Boeing Slides After FAA Chief Says 737 MAX Won't Return This Year

Exactly one month ago, Boeing stock soared despite the company's dismal earnings because it claimed that 737 MAX deliveries "could" resume in December. We mocked the headfake at the time for the simple reason that not only was the MAX not coming back this year, but it may well never come back now that Boeing has seen its consumer faith crushed after it emerged it had put the bottom line above passenger safety.

Well, moments ago the Dow Jones Index dipped, when Boeing stock - by far its most influential member - slumped 1% after FAA Administrator Stephen Dickson told CNBC that Boeing‘s timeline isn’t FAA’s timeline, and that the MAX' certification would extend in 2020, meaning the plane would not return to operation this year.

Predictably, BA stock slumped even if the move was far less than its surge on Nov 11 on the now refuted rumor the MAX would come back.
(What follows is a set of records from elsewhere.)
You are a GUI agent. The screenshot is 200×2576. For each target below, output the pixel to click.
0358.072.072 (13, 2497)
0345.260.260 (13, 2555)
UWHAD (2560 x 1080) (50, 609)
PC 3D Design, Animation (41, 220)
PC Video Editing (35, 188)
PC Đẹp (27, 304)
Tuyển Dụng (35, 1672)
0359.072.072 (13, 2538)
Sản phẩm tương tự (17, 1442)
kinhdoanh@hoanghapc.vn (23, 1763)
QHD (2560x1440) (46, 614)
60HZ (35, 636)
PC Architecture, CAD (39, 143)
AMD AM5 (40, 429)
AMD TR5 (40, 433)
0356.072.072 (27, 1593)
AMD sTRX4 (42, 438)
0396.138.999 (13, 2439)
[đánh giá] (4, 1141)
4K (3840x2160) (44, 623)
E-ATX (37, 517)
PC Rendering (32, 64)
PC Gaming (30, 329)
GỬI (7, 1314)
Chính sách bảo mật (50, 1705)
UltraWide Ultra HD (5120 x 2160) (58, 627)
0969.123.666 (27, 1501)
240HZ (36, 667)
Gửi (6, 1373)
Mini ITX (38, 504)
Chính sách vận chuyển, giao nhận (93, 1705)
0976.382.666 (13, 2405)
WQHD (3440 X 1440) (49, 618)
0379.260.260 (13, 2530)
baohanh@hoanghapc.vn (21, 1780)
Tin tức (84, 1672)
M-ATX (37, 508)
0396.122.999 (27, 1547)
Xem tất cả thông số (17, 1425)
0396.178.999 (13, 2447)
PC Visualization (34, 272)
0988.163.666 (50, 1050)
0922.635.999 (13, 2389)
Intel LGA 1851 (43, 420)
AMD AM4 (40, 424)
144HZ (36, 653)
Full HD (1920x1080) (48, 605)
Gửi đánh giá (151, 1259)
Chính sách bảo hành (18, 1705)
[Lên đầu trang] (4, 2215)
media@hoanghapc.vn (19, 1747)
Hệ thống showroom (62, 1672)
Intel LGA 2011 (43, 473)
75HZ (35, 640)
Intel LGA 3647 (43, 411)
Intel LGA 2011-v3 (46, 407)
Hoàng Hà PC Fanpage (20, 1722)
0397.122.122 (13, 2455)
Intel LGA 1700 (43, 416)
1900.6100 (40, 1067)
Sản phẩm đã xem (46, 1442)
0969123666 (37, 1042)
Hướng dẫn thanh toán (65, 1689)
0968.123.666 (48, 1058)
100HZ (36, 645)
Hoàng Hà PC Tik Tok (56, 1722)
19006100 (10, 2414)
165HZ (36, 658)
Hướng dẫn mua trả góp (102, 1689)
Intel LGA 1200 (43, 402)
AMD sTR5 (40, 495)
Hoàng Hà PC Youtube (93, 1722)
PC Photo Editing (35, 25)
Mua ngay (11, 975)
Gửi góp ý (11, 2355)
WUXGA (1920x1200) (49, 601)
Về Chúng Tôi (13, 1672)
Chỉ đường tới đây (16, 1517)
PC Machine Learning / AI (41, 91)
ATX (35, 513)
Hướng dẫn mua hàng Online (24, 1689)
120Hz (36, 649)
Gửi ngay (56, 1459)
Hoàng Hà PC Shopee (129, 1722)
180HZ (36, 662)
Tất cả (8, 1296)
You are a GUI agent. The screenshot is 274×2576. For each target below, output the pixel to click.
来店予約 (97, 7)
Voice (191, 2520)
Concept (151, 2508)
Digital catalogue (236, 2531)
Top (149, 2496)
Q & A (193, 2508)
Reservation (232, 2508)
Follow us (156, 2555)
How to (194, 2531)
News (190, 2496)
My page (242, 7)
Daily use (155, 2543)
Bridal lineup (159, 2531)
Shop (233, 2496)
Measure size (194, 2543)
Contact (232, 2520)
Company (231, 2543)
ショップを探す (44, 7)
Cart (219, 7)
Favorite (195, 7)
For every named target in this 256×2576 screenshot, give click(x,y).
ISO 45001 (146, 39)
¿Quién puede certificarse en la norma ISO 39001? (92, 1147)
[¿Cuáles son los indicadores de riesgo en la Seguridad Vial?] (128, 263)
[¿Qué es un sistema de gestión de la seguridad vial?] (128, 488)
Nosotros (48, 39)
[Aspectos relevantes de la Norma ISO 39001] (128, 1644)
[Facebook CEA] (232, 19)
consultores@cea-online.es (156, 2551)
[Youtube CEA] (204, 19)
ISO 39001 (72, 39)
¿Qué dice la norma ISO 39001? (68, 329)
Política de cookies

There's a reason for the FAA's caution: earlier today the WSJ reported that U.S. regulators decided to allow the 737 MAX jet to keep flying after its first fatal crash last fall, despite their own analysis "indicating it could become one of the most accident-prone airliners in decades without design changes."

The November 2018 internal Federal Aviation Administration analysis, expected to be released during a House committee hearing Wednesday, reveals that without agency intervention, the MAX could have averaged one fatal crash about every two or three years, according to industry officials and regulators. That amounts to a substantially greater safety risk than either Boeing Co. or the agency indicated publicly at the time.

The assessment and related materials raise new questions about the FAA's decision-making in the wake of the Lion Air crash in Indonesia, along with what turned out to be faulty agency assumptions on ways to alleviate hazards.

The FAA's intervention proved inadequate after a second fatal MAX crash, this time in Ethiopia, put the global fleet on the ground and sparked an international controversy over the agency's safety oversight.

And as public outrage is sure to return at both the FAA and Boeing, one can forget about the 737 MAX return to operation any time soon, and perhaps, any time ever.